## Problem set
1. Translate this sentence from the latency profiling page into Spanish: "Before optimizing, you need to know where time is actually spent."
2. Continue the latency profiling page from its final sentence.

## Document passage
---*---
Latency Profiling
Most AI system latency comes from LLM calls and tool execution — not your code. Learn to profile every stage of an agent run, understand TTFT vs TPS, optimize streaming pipelines, and find the biggest wins by reducing LLM calls rather than optimizing code.
Quick Reference
- →In a typical agent, 80-95% of latency is LLM inference time — optimizing your code yields marginal gains
- →Time-to-first-token (TTFT) is what users feel; total generation time determines throughput
- →Streaming transforms a 5-second wait into a 500ms perceived latency — always stream for user-facing responses
- →The biggest optimization: reduce the NUMBER of LLM calls (combine steps, cache, use rules for simple cases)
- →Tool execution (DB queries, API calls) is the second biggest bottleneck — parallelize independent tool calls
- →Profile in production, not just development — latency varies significantly with provider load
Where Time Actually Goes
Before optimizing, you need to know where time is actually spent. In a typical AI agent handling a customer query, the breakdown looks roughly like this: LLM inference takes 60-80% of total time, tool execution (database queries, API calls) takes 15-30%, and your application code takes 2-5%. This means optimizing your Python code has almost no impact — the gains come from reducing LLM calls and parallelizing tool execution.
---*---
## Data
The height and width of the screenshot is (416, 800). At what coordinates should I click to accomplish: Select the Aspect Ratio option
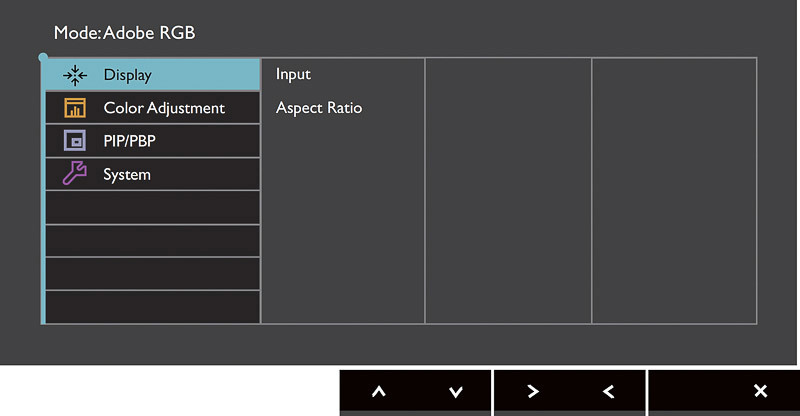[319, 108]
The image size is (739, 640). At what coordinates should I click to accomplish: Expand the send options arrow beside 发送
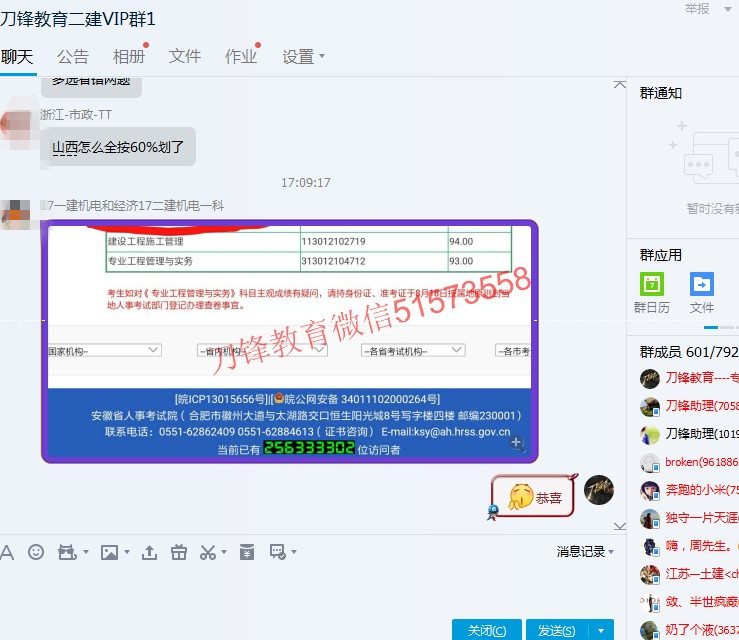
---*---
## Expected responses
1. Antes de optimizar, necesitas saber en qué se gasta realmente el tiempo.

2.
| Stage | Typical Latency | % of Total | Optimization Lever |
|---|---|---|---|
| LLM routing/classification call | 200-500ms | 10-15% | Replace with rules or embedding classifier |
| LLM main generation call | 1-5s | 40-60% | Shorter prompts, smaller models, streaming |
| Vector search retrieval | 50-200ms | 2-5% | Index optimization, caching |
| Database queries (tool) | 50-500ms | 5-15% | Query optimization, connection pooling |
| External API calls (tool) | 100-2000ms | 5-20% | Caching, parallel execution |
| Serialization/parsing | 5-20ms | < 1% | Not worth optimizing |
| Application logic | 10-50ms | 1-3% | Rarely the bottleneck |
Time-to-first-token (TTFT) is the delay before any output appears — this is what the user 'feels'. Tokens-per-second (TPS) determines how fast the streaming text renders. Total time = TTFT + (output_tokens / TPS). For user experience, TTFT matters most. For throughput and cost, total time matters most.